Circassia acquired the proprietary technology, known as ToleroTrans, from The University of Birmingham in the UK for an undisclosed upfront sum, plus future milestone payments and royalties on product sales. Scientifically, the ToleroTrans approach mirrors that of Circassia's existing anti-allergy technology, by utilising T-cell epitopes to down-regulate patients' unwanted immune responses.
"The acquisition of the ToleroTrans anti-rejection technology provides us with a unique opportunity to expand our pipeline of next generation immune control medicines," said Steve Harris, Circassia's CEO. "Our current anti-allergy technology works via a very similar mechanism, meaning ToleroTrans fits perfectly within our scientific focus. I am delighted that we have completed this acquisition so soon after establishing Circassia earlier this year, and believe it will prove an important step in building a broad, world-class immune control company."

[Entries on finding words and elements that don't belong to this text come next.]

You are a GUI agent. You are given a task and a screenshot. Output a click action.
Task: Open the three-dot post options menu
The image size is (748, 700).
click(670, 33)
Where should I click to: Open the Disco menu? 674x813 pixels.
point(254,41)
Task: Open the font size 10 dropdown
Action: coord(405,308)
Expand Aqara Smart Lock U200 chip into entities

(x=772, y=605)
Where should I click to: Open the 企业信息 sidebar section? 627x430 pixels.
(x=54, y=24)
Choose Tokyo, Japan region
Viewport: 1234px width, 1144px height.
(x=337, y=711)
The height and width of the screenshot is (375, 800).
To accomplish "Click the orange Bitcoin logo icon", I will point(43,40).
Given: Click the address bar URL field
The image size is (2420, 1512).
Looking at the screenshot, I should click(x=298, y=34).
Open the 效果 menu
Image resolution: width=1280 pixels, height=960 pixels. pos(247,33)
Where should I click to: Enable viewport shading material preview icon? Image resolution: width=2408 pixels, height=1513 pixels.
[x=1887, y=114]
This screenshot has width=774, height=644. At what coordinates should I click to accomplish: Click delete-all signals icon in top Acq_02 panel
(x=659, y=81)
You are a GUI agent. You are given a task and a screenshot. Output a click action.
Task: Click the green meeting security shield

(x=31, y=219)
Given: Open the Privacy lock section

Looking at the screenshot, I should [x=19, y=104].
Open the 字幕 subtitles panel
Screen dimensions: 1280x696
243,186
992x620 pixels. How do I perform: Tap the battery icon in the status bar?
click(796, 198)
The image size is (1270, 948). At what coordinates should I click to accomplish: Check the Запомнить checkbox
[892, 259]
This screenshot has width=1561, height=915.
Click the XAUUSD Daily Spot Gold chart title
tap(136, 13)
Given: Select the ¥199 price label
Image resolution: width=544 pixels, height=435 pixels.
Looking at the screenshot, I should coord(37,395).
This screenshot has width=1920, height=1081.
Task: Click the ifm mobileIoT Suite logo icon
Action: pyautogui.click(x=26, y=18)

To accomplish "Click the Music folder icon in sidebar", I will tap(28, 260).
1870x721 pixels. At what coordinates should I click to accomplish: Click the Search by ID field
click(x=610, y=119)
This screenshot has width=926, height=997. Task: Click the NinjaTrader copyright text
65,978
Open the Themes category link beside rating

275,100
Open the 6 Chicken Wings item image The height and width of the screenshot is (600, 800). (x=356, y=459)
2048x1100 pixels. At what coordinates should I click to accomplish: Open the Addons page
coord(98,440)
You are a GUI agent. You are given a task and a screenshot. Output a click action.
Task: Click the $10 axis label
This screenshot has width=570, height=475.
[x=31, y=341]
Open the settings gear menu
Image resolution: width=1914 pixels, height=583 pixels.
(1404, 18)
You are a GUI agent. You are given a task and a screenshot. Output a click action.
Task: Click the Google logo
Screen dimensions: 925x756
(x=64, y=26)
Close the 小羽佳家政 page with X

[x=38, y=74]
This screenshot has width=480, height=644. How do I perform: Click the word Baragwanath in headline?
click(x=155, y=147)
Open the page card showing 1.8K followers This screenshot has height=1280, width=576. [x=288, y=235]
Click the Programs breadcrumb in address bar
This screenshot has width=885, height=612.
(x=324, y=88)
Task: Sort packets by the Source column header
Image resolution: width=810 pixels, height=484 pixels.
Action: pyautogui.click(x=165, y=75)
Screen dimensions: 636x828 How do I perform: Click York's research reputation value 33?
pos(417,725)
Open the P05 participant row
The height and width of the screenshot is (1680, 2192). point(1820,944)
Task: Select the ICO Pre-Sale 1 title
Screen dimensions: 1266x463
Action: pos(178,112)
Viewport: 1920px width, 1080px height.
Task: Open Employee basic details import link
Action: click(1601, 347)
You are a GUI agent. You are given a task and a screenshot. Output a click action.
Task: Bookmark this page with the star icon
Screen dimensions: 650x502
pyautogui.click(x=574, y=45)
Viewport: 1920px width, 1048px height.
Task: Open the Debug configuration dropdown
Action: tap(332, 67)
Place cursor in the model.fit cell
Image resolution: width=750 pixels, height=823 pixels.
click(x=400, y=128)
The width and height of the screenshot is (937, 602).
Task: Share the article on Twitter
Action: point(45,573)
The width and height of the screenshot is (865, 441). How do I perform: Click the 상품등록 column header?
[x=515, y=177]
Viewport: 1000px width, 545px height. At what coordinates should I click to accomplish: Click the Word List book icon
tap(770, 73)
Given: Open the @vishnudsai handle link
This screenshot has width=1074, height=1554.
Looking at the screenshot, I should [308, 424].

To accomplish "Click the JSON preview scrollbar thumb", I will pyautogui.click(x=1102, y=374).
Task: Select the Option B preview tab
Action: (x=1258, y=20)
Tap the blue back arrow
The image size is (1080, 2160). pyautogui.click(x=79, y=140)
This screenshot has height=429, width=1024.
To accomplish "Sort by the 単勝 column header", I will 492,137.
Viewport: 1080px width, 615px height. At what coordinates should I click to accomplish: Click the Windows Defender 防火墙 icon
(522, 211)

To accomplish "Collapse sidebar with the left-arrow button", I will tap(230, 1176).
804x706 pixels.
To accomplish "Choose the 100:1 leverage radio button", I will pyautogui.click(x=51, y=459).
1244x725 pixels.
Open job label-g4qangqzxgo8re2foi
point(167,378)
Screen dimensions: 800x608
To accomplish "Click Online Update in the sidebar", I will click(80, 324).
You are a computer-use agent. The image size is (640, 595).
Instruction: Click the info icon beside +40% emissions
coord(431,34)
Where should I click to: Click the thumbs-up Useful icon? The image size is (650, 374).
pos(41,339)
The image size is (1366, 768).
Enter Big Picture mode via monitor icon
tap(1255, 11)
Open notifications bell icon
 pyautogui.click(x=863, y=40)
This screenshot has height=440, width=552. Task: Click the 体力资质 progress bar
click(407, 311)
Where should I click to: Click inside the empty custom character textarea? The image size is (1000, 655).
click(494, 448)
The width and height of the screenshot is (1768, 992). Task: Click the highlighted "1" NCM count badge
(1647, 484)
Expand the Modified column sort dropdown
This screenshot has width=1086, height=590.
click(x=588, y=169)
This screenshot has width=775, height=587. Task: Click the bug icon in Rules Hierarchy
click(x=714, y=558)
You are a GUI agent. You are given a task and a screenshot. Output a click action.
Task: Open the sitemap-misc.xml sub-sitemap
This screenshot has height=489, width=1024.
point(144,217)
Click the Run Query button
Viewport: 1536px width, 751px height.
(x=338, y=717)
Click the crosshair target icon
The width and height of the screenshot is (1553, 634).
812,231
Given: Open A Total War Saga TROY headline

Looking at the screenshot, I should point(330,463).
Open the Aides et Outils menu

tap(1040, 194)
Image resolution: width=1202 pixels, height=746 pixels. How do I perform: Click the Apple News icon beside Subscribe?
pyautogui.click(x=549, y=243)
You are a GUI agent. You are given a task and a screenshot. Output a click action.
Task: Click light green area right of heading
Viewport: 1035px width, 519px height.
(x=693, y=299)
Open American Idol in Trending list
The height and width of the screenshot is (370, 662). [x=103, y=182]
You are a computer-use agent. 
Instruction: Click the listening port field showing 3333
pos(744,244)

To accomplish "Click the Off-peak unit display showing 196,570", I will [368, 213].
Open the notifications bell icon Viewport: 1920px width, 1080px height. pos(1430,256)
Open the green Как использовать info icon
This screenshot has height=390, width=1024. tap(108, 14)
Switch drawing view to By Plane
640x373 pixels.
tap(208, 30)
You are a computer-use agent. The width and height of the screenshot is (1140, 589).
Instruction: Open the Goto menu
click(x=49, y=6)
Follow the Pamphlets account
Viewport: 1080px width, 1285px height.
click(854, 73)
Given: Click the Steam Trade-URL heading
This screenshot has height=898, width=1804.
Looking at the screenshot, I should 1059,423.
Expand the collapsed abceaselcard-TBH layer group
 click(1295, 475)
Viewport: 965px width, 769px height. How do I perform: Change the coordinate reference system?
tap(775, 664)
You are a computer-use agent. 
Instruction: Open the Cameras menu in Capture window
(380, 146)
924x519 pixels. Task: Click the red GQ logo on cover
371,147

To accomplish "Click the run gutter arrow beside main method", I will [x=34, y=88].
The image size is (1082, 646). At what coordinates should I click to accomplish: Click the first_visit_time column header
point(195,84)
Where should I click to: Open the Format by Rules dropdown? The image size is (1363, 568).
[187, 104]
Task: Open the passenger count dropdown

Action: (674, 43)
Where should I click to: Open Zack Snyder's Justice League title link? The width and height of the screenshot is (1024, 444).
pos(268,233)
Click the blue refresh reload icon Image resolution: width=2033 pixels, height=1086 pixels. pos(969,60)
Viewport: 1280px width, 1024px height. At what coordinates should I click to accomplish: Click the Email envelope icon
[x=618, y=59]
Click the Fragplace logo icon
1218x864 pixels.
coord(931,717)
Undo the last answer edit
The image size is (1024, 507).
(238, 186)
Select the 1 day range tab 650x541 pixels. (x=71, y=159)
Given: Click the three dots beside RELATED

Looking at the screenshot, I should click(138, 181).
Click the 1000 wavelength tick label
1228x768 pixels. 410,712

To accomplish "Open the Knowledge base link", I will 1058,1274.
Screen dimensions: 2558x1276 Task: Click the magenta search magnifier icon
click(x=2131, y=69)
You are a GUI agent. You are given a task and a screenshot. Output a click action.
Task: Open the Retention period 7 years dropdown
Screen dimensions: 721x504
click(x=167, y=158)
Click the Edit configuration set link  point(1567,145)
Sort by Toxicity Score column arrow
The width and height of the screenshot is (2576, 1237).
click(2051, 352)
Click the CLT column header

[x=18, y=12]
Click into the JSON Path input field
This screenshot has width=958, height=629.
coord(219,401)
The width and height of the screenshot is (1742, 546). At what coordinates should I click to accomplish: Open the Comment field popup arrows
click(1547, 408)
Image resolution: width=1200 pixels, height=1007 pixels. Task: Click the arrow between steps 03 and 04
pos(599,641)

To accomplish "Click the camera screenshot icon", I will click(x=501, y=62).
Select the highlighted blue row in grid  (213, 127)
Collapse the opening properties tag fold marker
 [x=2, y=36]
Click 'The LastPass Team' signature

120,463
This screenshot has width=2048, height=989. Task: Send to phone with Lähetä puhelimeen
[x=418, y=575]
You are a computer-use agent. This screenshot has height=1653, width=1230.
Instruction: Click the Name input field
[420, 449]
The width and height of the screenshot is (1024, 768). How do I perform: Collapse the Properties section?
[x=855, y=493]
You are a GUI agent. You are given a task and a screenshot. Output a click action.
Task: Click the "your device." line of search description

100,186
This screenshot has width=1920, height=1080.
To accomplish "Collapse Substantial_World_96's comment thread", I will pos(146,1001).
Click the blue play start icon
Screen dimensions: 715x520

Organ transplantation is a complex medical undertaking, which requires careful tissue type matching between the donor and recipient to reduce the risk of rejection. Organ rejection can occur when the recipient's immune system reacts strongly to protein molecules, termed antigens, present on the cells of the donated organ. The ToleroTrans technology employs specific small portions of antigen molecules, called T-cell epitopes. Scientists then test these epitopes, utilising blood samples from patients awaiting organ transplantation, to determine which have the potential to desensitize the recipient's immune system, and thereby reduce the risk of rejection.